→ PAGE TEXT:
The Financial Crisis of UN Special Procedures
By Maya Garner
During the Human Rights Council session, the UN Coordination Committee of Special Procedures delivered a statement on the UN financial crisis under the COVID-19 pandemic. The Committee expressed “grave concern” over the impact of the current funding crisis on the ability of independent UN human rights experts to carry out their work effectively. The experts are responsible for monitoring human rights violations. Any impediment to their work has direct consequences on the Council’s ability to assess UN member states’ adherence to international human rights standards and to carry out such assessments from independent standpoints. The Committee’s statement was delivered at the Council’s 45th session, which began on September 14 and concluded on October 7.
The Committee described the experts as the “eyes and ears” of the UN Human Rights Council, stating that Special Procedures were regarded as “the most accessible UN human rights mechanism.” This pertains in particular to the work of the Special Rapporteurs, who receive daily updates and information. There exists 56 mandates of the Special Procedures set in place to cover universal human rights globally, categorized either as thematic mandates or country-specific mandates. The accessibility of the Special Procedures is of particular importance to strengthen participation of civil society and to combat bureaucracy at the UN Human Rights Council. As such, a decrease in funding and in the ability of independent experts to carry out their work impacts the accessibility of the UN Human Rights Council as a whole.

→ RECORDED INFORMATION:

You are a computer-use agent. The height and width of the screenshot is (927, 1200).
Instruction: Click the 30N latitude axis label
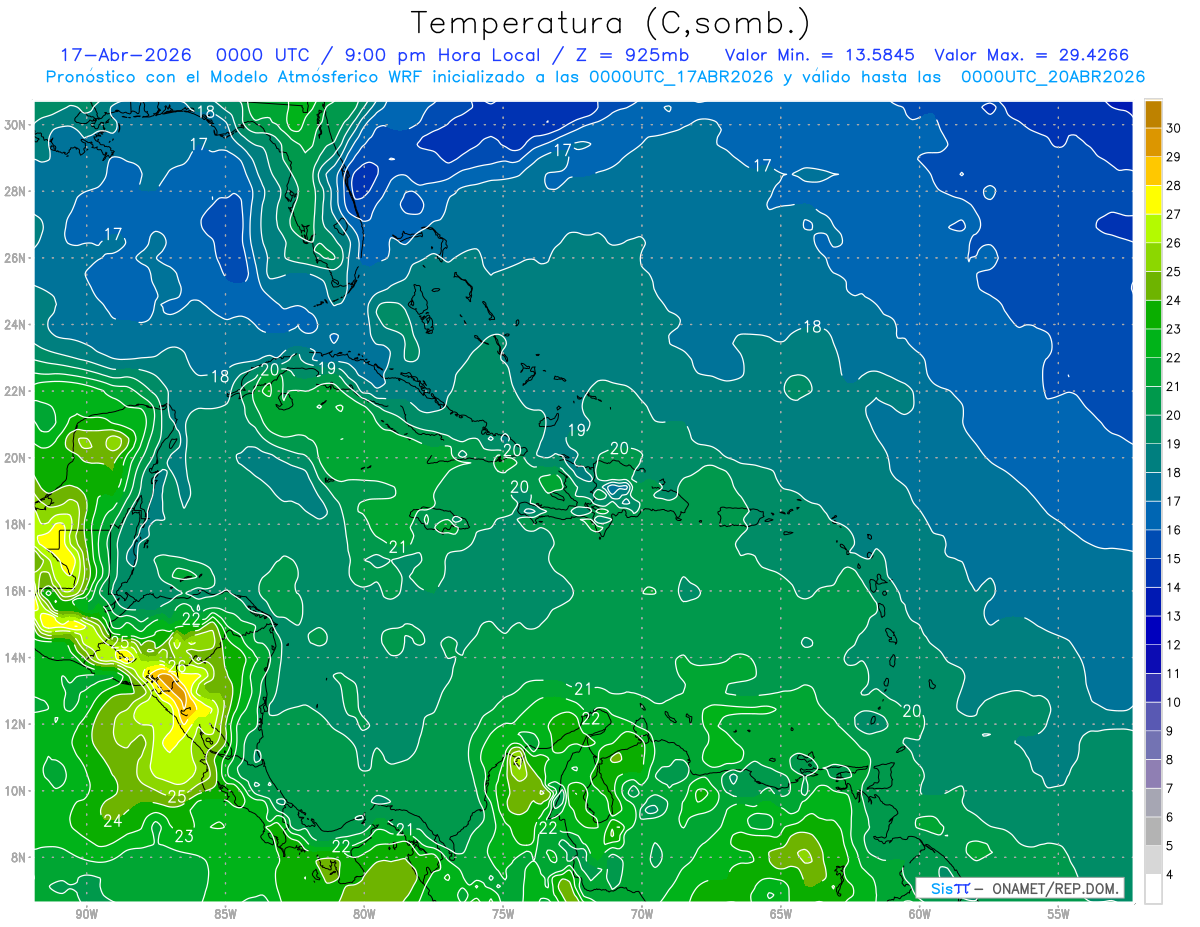click(16, 124)
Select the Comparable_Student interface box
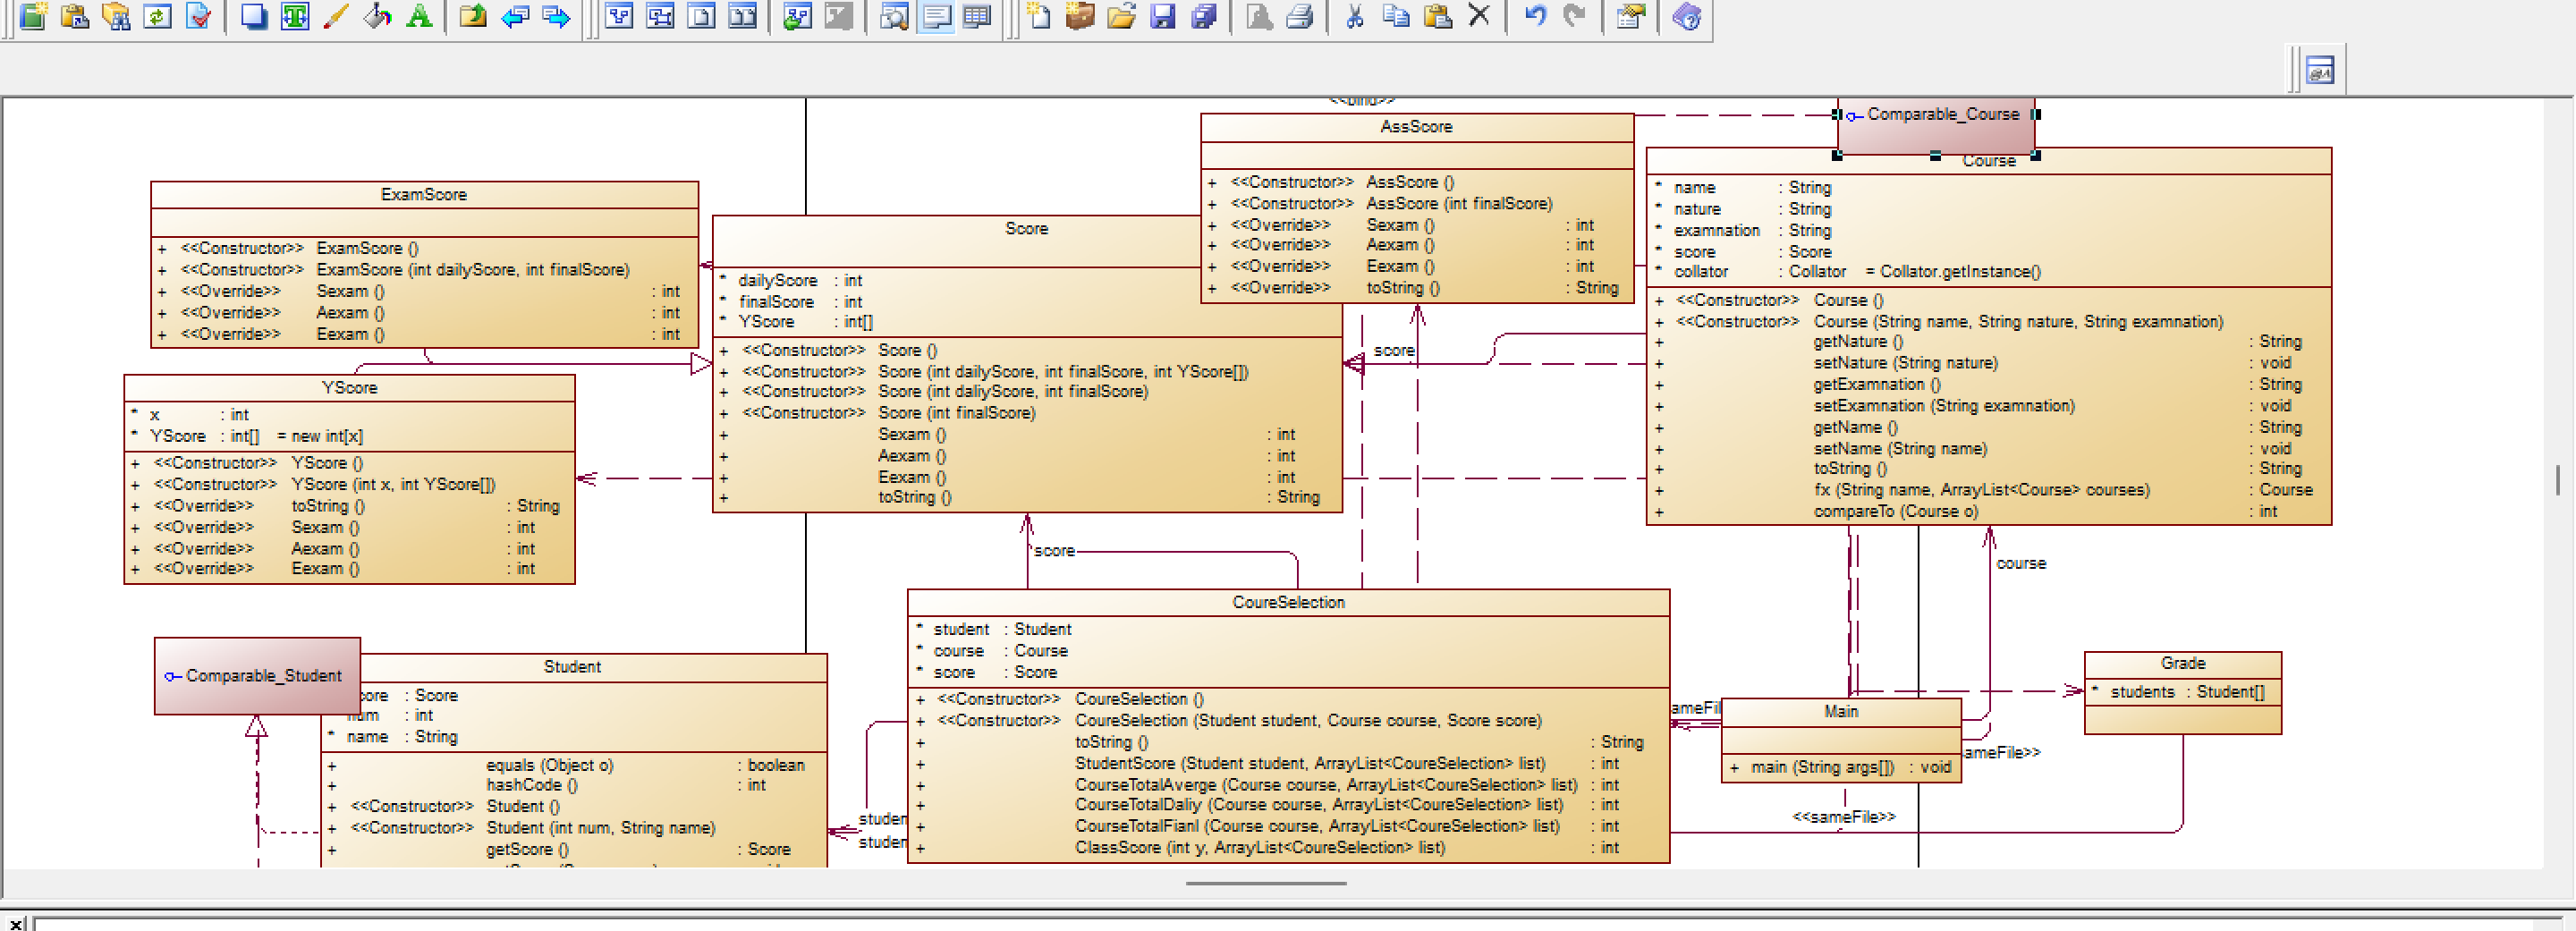The width and height of the screenshot is (2576, 931). point(257,676)
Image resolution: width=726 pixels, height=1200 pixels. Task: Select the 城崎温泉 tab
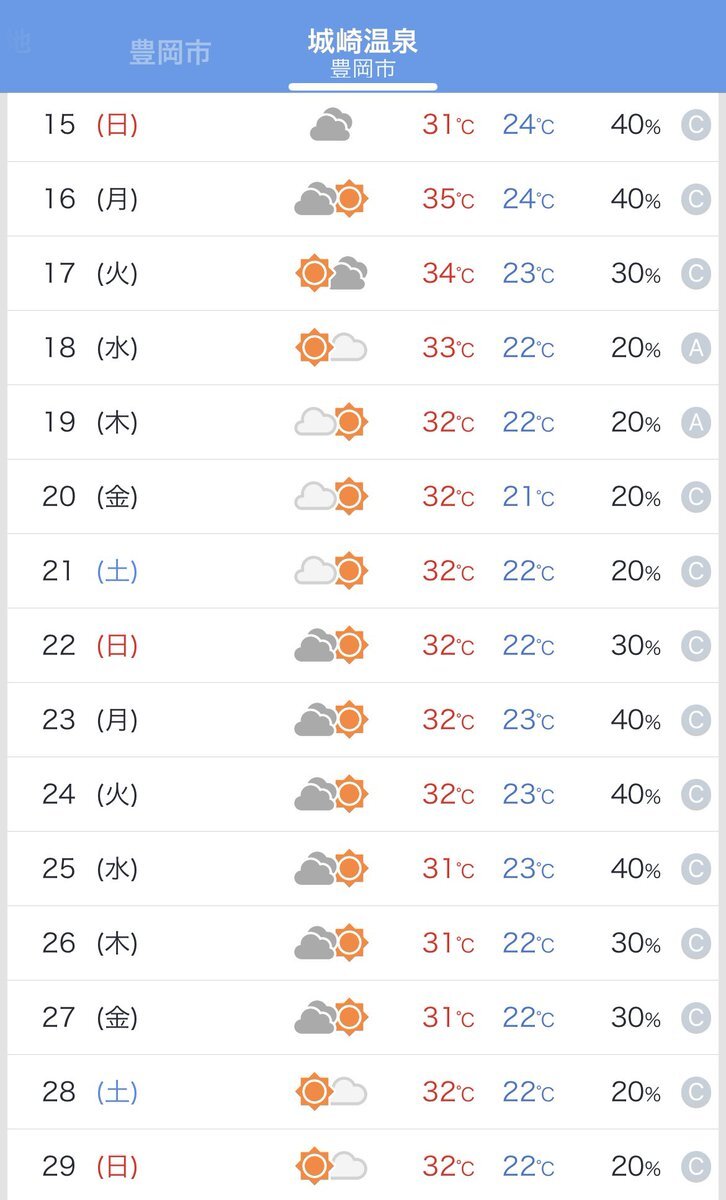point(362,54)
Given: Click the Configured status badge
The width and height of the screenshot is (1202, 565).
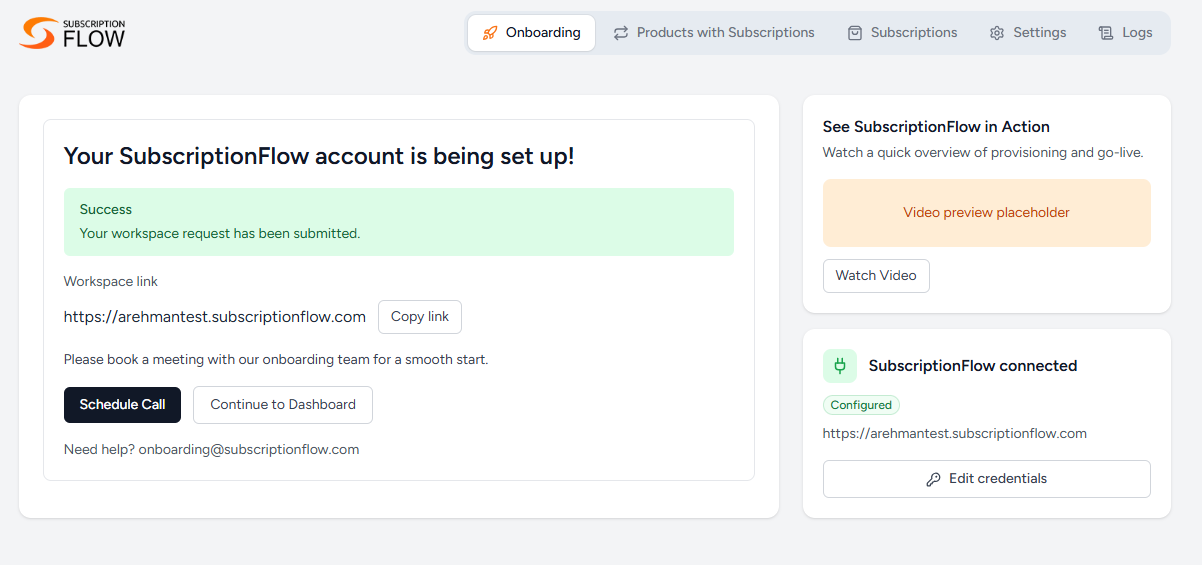Looking at the screenshot, I should [861, 405].
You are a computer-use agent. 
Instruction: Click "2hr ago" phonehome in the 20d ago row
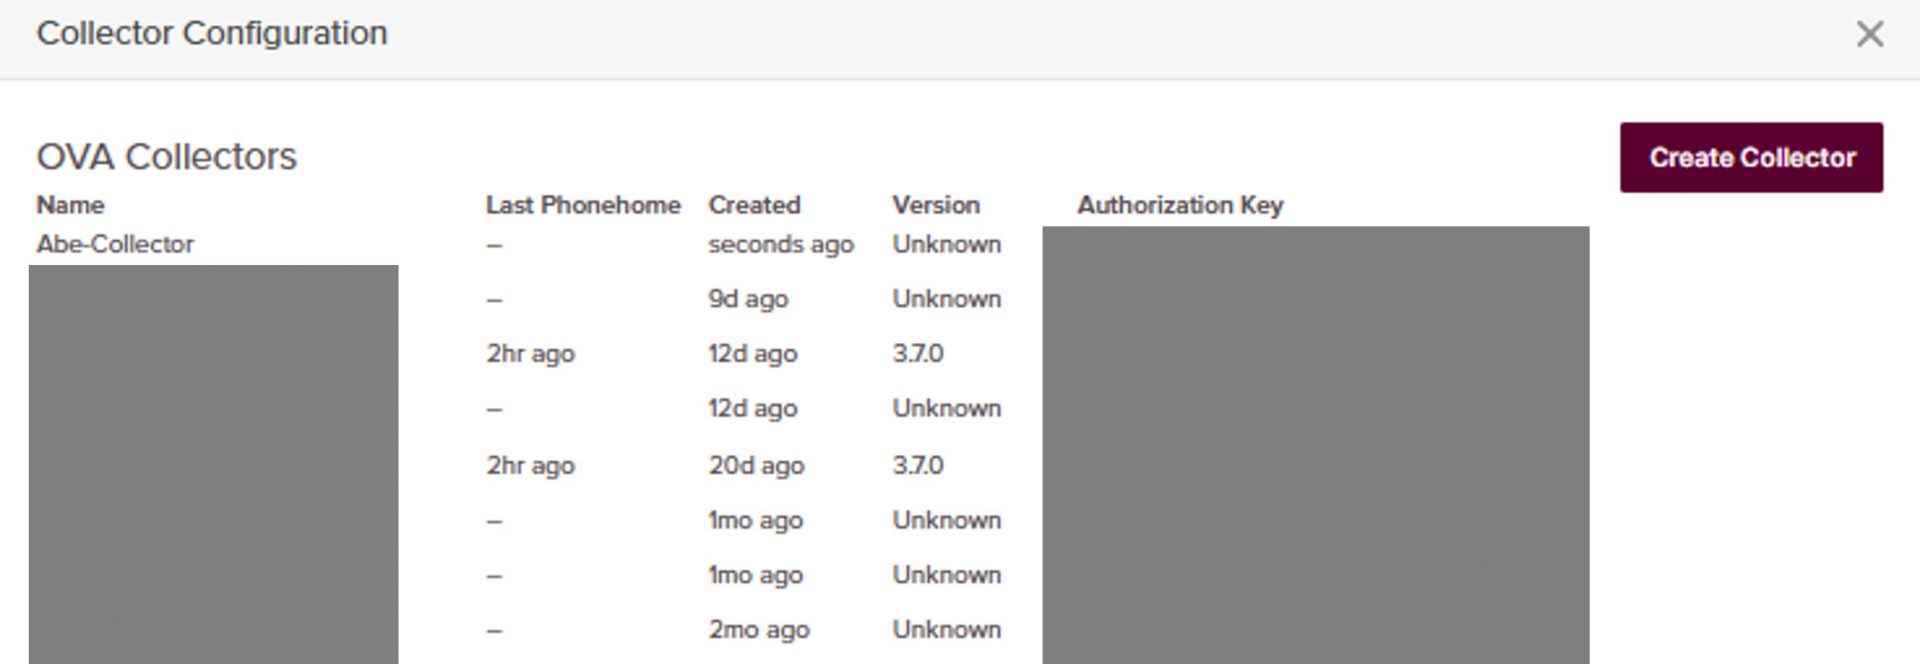click(530, 465)
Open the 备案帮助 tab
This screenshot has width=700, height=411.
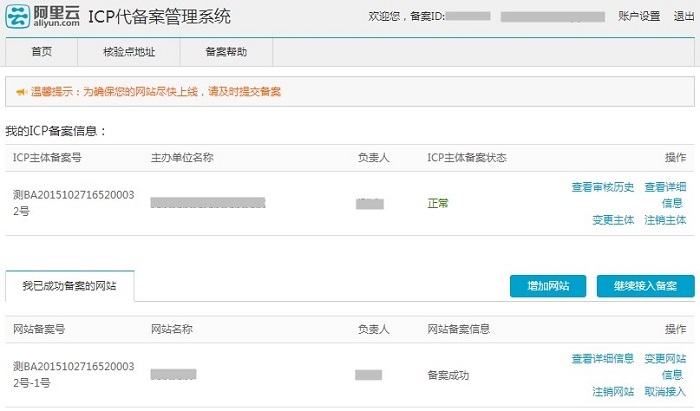(225, 51)
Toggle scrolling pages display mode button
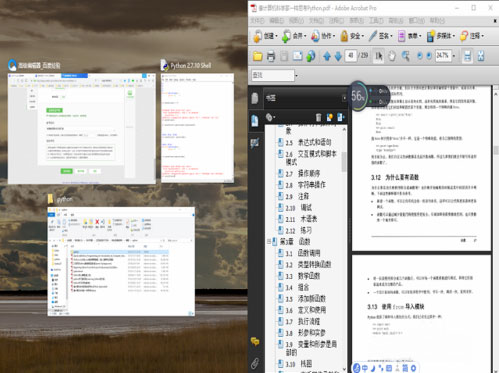Viewport: 499px width, 373px height. pos(467,56)
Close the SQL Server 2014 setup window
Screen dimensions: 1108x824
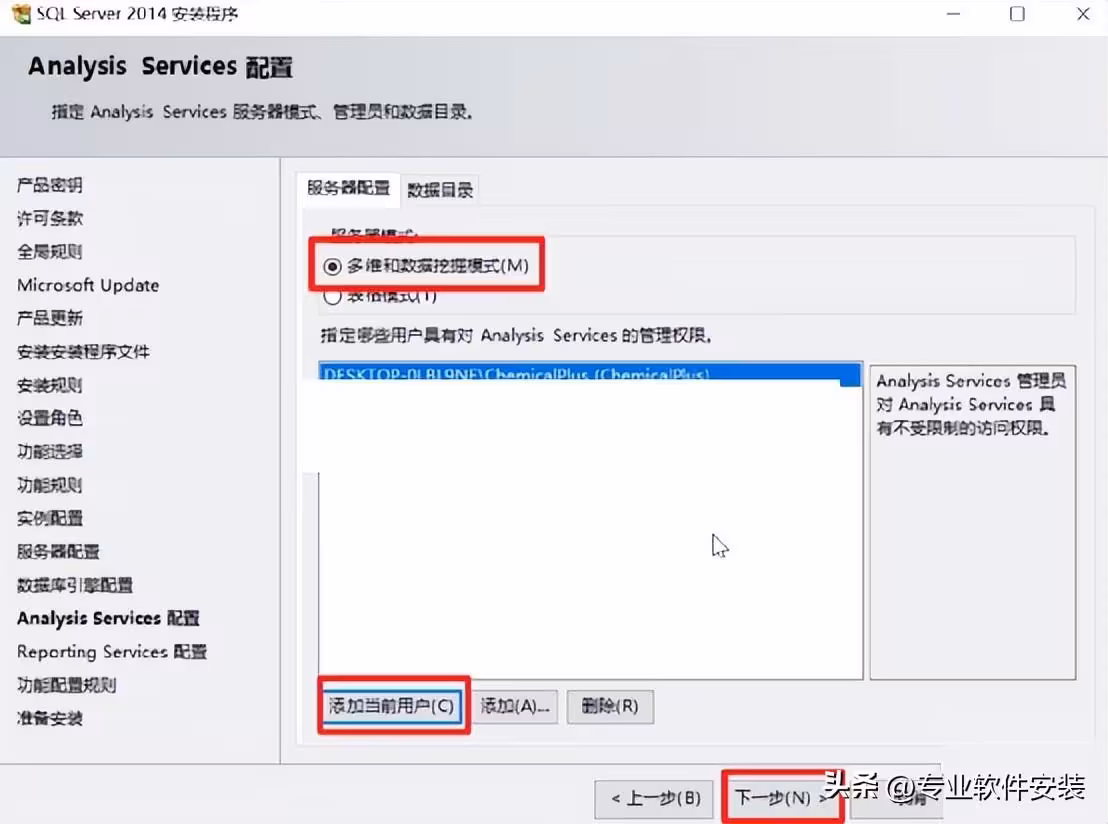1083,13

→ PARTS OF THE EXERCISE:
A. Quote the passage of the article on the UN Special Procedures funding crisis starting at "The Financial Crisis" and ending at "on October 7.".
B. In the article on the UN Special Procedures funding crisis, how many mandates of the Special Procedures are there?

→ YOUR WRITTEN ANSWERS:
A.
The Financial Crisis of UN Special Procedures
By Maya Garner
During the Human Rights Council session, the UN Coordination Committee of Special Procedures delivered a statement on the UN financial crisis under the COVID-19 pandemic. The Committee expressed “grave concern” over the impact of the current funding crisis on the ability of independent UN human rights experts to carry out their work effectively. The experts are responsible for monitoring human rights violations. Any impediment to their work has direct consequences on the Council’s ability to assess UN member states’ adherence to international human rights standards and to carry out such assessments from independent standpoints. The Committee’s statement was delivered at the Council’s 45th session, which began on September 14 and concluded on October 7.

B. 56